*** Begin section ***
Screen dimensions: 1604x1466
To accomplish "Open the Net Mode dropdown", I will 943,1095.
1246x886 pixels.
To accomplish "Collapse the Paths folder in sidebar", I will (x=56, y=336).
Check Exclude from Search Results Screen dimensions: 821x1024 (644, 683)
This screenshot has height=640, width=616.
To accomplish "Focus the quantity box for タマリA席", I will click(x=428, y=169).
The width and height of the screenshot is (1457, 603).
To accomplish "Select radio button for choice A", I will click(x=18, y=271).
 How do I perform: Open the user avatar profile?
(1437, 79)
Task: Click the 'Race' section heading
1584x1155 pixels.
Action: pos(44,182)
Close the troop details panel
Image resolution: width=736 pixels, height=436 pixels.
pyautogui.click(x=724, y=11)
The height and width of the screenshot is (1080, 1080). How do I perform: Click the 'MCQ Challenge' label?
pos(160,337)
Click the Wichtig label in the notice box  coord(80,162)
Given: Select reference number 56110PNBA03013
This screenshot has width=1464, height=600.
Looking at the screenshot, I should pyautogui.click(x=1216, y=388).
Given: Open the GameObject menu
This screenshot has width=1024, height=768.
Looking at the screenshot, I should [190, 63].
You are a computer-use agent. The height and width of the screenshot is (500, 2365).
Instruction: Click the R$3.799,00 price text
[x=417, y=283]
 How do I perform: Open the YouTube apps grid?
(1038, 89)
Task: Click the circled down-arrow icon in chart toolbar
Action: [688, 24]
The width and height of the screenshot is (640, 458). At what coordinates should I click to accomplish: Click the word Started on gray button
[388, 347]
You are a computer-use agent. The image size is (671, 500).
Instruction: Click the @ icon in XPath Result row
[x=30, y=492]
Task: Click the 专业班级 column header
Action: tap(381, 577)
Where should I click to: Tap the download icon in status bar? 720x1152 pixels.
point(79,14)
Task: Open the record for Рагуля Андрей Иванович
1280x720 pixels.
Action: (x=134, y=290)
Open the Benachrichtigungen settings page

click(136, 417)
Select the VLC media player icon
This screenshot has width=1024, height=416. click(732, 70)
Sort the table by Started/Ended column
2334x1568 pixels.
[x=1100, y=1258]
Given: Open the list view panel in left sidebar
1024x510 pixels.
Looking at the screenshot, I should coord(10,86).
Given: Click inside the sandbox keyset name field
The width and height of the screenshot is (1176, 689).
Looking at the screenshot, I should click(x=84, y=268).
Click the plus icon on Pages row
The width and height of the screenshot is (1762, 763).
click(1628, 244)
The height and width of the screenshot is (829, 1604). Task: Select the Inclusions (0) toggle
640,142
*** End section ***
> **What the task asks**
For each line above that carries the word "sidebar", copy it out.

> **Solution to this exercise**
To accomplish "Collapse the Paths folder in sidebar", I will (x=56, y=336).
Given: Open the list view panel in left sidebar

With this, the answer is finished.